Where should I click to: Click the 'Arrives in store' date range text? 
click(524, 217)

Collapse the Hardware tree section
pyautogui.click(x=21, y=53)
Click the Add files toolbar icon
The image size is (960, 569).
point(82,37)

--

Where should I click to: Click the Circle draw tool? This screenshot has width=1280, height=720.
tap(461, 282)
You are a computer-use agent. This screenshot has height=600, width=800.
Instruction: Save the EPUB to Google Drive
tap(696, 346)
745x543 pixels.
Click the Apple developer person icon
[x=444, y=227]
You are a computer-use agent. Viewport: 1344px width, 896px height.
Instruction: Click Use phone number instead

--

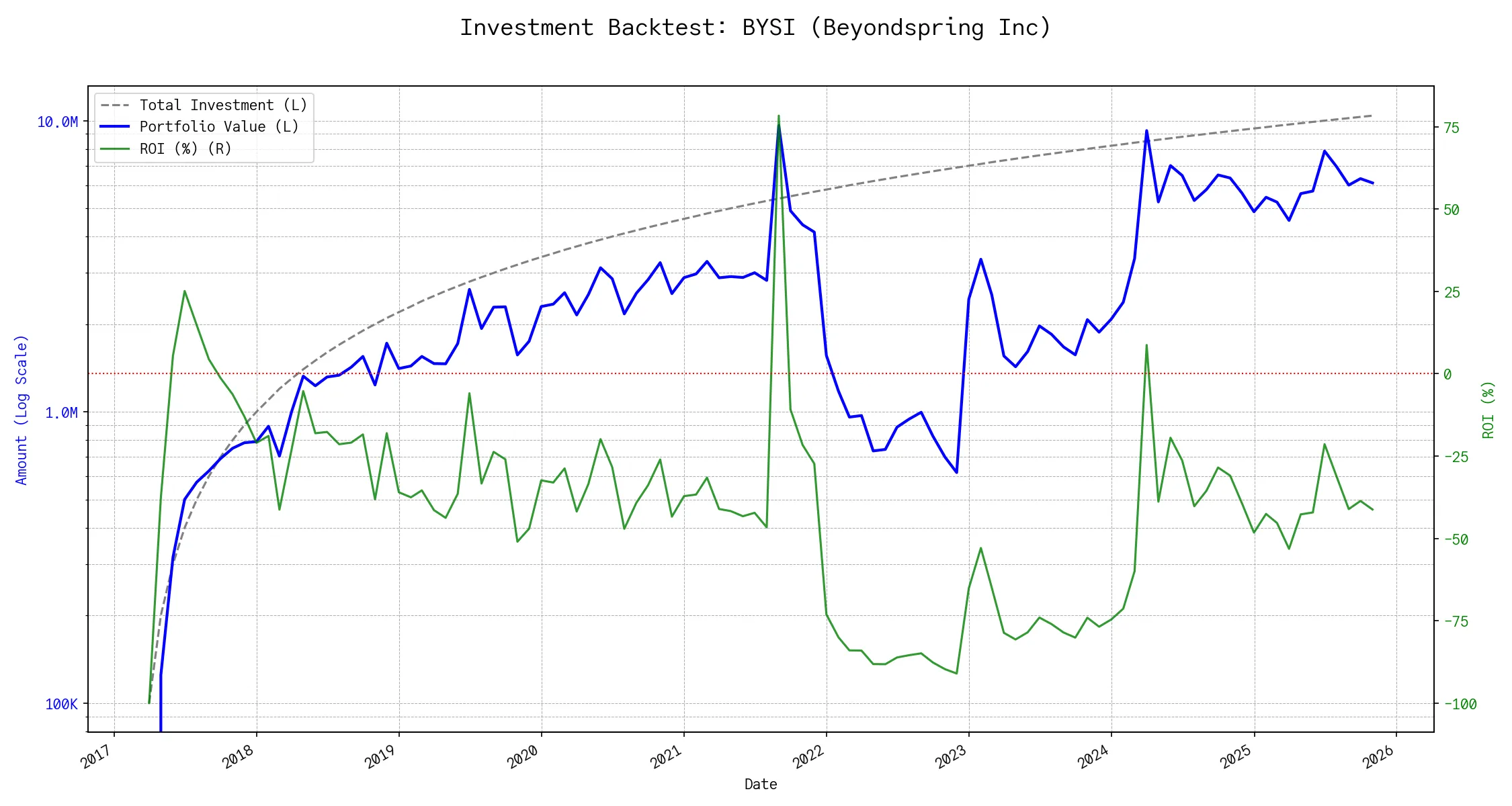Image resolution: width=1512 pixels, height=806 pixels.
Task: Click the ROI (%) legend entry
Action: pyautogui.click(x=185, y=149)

**Exercise brief**
Swap "computer-use agent" for "desktop automation agent" in the items from the line containing "You are a computer-use agent. This" through the line containing "Instruction: Click Use phone number instead", and give only those lines back with nothing else altered.

**Final result**
You are a desktop automation agent. This screenshot has height=600, width=800.
Instruction: Save the EPUB to Google Drive
tap(696, 346)
745x543 pixels.
Click the Apple developer person icon
[x=444, y=227]
You are a desktop automation agent. Viewport: 1344px width, 896px height.
Instruction: Click Use phone number instead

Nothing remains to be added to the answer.